Sunday, November 28, 2010

the castle

a Valentine behind the black lace trees
in the West bleeds down, and
a streetlight blazes forth, the Advent star;
the snow is blue.

when I was my son's age
feverish, as he is, gazing
at the Tree; I'd imagine a castle, a mountain
a Christmas Montmartre (if you will), resplendent
with fairy lights and caves and conflicts.
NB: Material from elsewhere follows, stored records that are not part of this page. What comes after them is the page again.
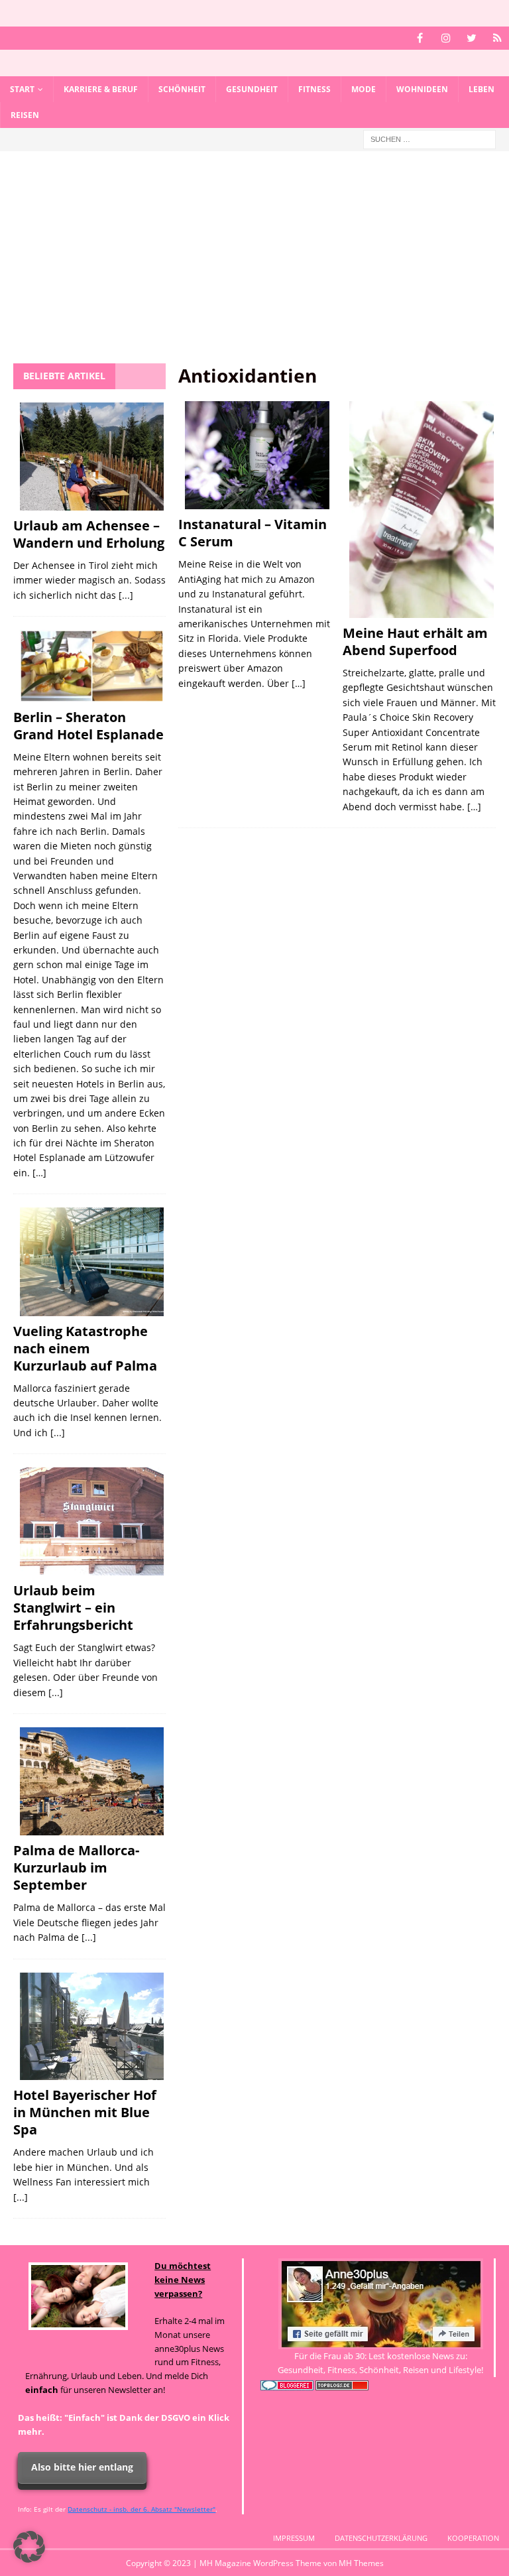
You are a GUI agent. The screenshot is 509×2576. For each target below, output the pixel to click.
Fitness (314, 89)
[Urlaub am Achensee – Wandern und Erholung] (92, 456)
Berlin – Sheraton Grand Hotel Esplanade (88, 725)
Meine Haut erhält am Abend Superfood (415, 641)
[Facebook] (419, 38)
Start (22, 89)
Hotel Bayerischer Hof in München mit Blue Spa (84, 2112)
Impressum (294, 2538)
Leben (481, 89)
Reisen (25, 115)
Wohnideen (422, 89)
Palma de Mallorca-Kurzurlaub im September (76, 1867)
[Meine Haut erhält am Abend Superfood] (421, 509)
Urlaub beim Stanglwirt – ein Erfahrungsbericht (73, 1607)
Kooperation (473, 2538)
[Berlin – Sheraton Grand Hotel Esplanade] (92, 666)
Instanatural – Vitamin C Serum (252, 532)
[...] (126, 595)
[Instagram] (445, 38)
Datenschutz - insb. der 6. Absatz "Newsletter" (141, 2509)
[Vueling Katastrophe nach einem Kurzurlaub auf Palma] (92, 1261)
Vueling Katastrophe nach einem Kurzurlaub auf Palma (85, 1348)
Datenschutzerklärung (381, 2538)
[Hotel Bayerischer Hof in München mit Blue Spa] (92, 2027)
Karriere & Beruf (101, 89)
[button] (29, 2547)
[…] (299, 683)
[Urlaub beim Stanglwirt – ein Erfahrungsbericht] (92, 1521)
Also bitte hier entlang (82, 2467)
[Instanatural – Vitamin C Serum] (257, 455)
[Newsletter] (497, 38)
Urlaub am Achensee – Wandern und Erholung (88, 534)
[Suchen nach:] (429, 139)
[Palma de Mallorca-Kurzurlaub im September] (92, 1781)
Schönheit (181, 89)
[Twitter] (471, 38)
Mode (363, 89)
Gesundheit (252, 89)
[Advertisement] (254, 264)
the red glow of the haunted house, the blue
of the Winter Warlock's wood, the green;
and the whirring, glittering planets my mother,
the Queen of the Universe, lovingly berthed
in their courses.

our castle gleams in the picture window
flickering, the steam-obscured pane its shroud
of mystery,
and I watch his temp slide up and down the meter;
his father, asleep in the next room,
worries by proxy, and I recall

those long evenings in front of the TV
eating ice cream, flushed; my mother alone
with three kids, Dad out of town;
she never betrayed her fear.

And maybe she had a second glass of wine,
as I do now, watching the sun slide down the
tearful pane, into the winter dark
And maybe she wondered, as I do,
where he could be.

Monday, November 8, 2010

November

here is the thing:
a scarf that flashes like the underside of an oak leaf
the color of sunsets, rust, the hardened peel of a clementine,
that matches the fur on an old cat, a Tiger tom,
will come and go.

against the cold,
worn carelessly, a needed warmth, with glory
in the details; a needed layer, worn soft and slightly threadbare.
bleeding tapestry into the chilling earth,
tis enough, t'will serve.

i wrap the thing,
the sprawled and stiffened shell of fur and bone,
beloved in beloved, these material reminders, these gifts
buried in the weeds, mourned in passing;
a cat, on the side of the road,
a cat no longer.

a scarf no more.

Monday, September 27, 2010

it's been a long time.

because, for just a moment
I thought I had it in my hands
and did not need
to speak of it.

it came and went.
we were saved, and like sinners
everywhere,
we did not wish to be.

with empty hands I pray:

lead us not into temptation,
please.
but deliver us from evil.
and forgive us... please.
For not wanting
to be healed. For hunger,
anger, sorrow.

For feeling cheated of my right
to be a fool.

Monday, August 2, 2010

the dewpoint

if I lean toward you a little
you should be able to feel the weight
of my shape in water
pressing against you; and the slow exchange
of breath for life could be counted
as a net of colored molecules between us -
a transfusion of the elements.
if only we had gills.

I only hate the air conditioning because
it separates us, inflates the gulf
of dry airspace between, the crisp
discretely outlined boundaries
of our present agreement;

let's take a walk outside. there,
in the thickened air,
at least we are connected by humidity
enveloped by the privacy
of transpiration.

Wednesday, July 28, 2010

untitled

lost in thought on the commode
Kahlua in your morning coffee
thinking about your inspirations

late for work

and feeling sorry for yourself.
folding paper, black and brown, and gray
shapes of shadows underneath the trees
origami stars come tumbling down like leaves
on a midnight walk,
a chance passed by,
the sound of something hoped for, underfoot.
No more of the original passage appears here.